Supplied text below:
Darkwatch

aka: Darkwatch: Curse of the West
Moby ID: 18981

Xbox version

Half-dead Half-baked Half-finished

The Good
Darkwatch certainly sounds like an entertaining enough experience if you take it at its bullet points. Play a cowboy vampire with magic powers while fighting an army of the undead? Sign me the hell up. The aesthetic of a supernatural 19th century frontier land is both appealing and fairly well pulled off, aside from the overabundance of skintight black leather.

The guns too have a nice visual design to them, unsuited as they may be to the period. A winchester rifle may have won the west, but it wouldn't put a dent in the hordes of undead Jericho has to contend with. Bazookas, scoped rifles, and pistols with magazines twenty rounds deep are scattered throughout every level, and the weapons fill out the various roles that FPS weapons should.

The powers Jericho acquires throughout the game are all entertaining in their own right, like supercharging his melee attacks or turning enemies on each other, but realistically the powers function only as a panic button to hit when you're in a bad situation, and each works as well as any other to get you back out.

The Bad
Simply put Darkwatch was not finished. It's not a published beta, but the signs that they had to push this out way before its time are everywhere. Jericho creates for himself a vampiric horse in the intro that is then used in a single gameplay section and a cutscene. A steamwork dune buggy with attached gattling guns shows up in one, and only one, mission. Jericho will lose his vampiric damage shield and abilities if caught in sunlight. Of course sunlight only appears in a single mission.

Never mind the jumps and skips the story goes through. The game offers plenty of pretty overt hints that there is more going on with the Darkwatch than first appears, and none of it is ever followed up on. The endgame is, at once, completely obvious and totally unexpected, showing up at least an act too soon. I shouldn't be so hard on an FPS for botching its story like this, but it really shows how they had to cobble the game together from what they had finished at the zero hour.

Of course what remains in the game doesn't exactly come off smelling like roses either. The damage shield and quick select grenades both come directly from Halo, but High Moon Studios didn't get why Halo had those in the first place. Halo is about advancing and retreating, always pushing to gain ground. Most of the combat in Darkwatch, on the other hand, comes in the form of locked down arenas, so the best strategy is always to find a cubby to hide in and take pot shots when your shield is full. Those arenas are also filled with way more enemies than they honestly should, another symptom of not having enough assets to pad out the already short (low side of four hours, including cut-scenes, loading, and retrys) playtime.
End of Supplied text.
Continue the Darkwatch review from where it stops.
Given records below:
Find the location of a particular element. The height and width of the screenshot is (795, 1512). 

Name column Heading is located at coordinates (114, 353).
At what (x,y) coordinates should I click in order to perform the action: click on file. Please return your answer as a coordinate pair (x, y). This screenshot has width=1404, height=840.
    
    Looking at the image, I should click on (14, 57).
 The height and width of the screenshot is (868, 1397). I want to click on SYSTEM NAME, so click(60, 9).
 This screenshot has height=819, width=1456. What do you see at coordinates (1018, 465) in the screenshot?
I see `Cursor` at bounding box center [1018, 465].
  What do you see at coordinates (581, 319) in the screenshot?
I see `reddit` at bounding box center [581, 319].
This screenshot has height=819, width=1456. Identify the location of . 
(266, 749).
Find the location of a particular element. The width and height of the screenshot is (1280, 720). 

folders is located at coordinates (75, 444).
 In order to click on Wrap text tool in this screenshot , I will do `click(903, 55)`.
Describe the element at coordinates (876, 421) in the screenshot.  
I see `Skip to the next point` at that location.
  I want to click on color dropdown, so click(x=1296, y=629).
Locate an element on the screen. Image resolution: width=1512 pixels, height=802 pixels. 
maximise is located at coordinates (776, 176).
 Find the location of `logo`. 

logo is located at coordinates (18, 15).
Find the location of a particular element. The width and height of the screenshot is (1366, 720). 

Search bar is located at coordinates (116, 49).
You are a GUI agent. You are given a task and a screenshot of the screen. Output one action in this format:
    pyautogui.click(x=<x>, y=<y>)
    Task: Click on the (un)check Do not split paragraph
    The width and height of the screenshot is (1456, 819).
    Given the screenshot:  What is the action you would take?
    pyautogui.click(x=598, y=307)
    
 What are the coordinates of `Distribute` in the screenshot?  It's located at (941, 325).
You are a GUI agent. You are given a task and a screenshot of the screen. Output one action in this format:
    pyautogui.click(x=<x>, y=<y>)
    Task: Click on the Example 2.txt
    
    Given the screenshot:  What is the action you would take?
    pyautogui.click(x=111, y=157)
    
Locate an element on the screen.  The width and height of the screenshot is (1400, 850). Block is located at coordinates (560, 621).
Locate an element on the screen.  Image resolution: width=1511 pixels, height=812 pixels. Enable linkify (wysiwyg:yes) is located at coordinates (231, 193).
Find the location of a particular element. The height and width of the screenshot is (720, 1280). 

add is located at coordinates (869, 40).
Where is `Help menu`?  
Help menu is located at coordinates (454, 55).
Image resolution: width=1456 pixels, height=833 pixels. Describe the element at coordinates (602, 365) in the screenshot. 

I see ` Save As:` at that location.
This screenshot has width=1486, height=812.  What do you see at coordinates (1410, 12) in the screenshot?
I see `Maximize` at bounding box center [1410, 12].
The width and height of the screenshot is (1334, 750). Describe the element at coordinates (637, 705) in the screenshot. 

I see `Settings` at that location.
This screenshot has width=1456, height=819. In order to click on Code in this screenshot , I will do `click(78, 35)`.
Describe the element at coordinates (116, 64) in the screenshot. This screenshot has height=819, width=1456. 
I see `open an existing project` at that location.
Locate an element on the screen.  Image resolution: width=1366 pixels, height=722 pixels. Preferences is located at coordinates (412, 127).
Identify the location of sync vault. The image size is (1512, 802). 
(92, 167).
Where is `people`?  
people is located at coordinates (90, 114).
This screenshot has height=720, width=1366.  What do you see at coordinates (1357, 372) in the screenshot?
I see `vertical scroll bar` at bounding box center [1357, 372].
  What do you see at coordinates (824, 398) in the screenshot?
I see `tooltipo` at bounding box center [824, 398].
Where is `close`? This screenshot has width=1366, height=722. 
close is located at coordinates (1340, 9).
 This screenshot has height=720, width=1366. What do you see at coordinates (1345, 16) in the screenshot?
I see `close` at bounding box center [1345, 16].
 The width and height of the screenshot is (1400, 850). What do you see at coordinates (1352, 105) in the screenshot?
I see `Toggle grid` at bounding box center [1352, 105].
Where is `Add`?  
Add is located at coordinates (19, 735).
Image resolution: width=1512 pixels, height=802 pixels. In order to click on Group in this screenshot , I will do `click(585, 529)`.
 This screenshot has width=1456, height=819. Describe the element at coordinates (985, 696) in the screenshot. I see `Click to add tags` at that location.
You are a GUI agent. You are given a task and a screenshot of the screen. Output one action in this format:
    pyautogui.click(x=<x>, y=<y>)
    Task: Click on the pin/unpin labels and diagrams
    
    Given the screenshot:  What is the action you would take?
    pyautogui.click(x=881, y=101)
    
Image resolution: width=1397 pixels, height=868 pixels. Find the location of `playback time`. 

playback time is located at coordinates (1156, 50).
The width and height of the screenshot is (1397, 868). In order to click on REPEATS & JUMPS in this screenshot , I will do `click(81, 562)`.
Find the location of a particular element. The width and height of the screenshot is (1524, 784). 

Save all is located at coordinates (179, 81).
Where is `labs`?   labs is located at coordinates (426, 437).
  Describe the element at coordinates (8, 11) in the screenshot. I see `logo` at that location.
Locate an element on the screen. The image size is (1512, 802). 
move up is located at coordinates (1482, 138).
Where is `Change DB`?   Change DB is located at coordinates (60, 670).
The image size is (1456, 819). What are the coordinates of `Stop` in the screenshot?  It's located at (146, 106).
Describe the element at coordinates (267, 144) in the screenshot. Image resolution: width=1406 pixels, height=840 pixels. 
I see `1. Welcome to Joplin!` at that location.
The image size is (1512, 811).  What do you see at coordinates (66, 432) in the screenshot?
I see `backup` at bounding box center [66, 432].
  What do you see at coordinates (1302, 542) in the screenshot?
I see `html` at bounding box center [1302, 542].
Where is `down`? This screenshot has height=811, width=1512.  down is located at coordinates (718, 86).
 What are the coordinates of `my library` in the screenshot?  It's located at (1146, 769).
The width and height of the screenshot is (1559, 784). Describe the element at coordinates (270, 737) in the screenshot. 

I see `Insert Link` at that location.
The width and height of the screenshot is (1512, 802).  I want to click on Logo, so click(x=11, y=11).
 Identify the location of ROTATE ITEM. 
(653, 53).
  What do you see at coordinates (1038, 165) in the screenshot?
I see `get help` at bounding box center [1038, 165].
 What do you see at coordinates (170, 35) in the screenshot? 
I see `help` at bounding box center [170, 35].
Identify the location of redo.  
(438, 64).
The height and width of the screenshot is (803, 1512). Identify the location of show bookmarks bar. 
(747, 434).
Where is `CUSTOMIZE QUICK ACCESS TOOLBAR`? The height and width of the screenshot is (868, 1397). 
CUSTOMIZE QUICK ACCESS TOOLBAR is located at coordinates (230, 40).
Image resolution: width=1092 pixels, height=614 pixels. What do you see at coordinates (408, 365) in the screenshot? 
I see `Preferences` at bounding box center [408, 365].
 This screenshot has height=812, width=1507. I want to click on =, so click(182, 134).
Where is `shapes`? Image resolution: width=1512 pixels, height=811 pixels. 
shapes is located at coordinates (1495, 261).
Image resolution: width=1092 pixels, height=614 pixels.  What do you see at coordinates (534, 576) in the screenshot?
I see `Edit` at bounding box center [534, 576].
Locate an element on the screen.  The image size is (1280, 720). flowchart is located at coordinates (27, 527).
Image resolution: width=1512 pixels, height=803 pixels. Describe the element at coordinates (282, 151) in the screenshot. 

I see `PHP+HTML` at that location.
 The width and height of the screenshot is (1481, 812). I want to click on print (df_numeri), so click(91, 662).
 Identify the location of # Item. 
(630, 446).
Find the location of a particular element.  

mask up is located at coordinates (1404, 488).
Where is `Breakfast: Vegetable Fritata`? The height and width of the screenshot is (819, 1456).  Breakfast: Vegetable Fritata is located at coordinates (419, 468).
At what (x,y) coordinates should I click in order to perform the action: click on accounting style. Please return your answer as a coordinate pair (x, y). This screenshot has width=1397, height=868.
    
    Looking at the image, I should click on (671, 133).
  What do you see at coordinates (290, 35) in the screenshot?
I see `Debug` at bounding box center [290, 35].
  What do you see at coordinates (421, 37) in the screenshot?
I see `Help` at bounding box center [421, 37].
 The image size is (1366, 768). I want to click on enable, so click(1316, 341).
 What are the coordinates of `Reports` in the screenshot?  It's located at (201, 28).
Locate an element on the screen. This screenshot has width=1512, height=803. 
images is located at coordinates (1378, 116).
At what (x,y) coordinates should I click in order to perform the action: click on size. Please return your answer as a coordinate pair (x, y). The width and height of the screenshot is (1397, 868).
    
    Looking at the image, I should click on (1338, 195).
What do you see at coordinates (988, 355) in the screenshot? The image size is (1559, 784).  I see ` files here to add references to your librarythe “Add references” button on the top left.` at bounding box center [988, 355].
End of Given records.
Answer space:
Speaking of poorly thought out gameplay features, Darkwatch has a "morality" feature built into acquiring new spells, but to call it that almost removes all meaning from the word. In each level you will happen upon a poor soul who has been tainted with vampiric blood. You then have the option of curing them or eating them, both choices helpfully labeled as being either good or evil. You'll also happen upon barely living people who have been trapped in a torture device which can be dealt with the same way. Choosing good or evil will add points to the good or evil experience bar used for getting new abilities, but offers absolutely no reward, punishment, or even recognition otherwise, aside from being berated by your ghostly CO while picking evil choices.

Oh my, I almost forgot about Cassidy. Cass shows up early in the game to bring Jericho up to speed on vampires and Darkwatch and so on. She gives constant help, wanted or not, on every possible point of interest she sees. She is mercifully killed by the end boss shortly into the prologue, but unluckily for Jericho, and the player, she decides to stick around and haunt him. From then on she'll be doling out mission objectives and combat hints that would be useful only if Jericho were blind, and as an added bonus it's all played in a spooky ghostly voice filter.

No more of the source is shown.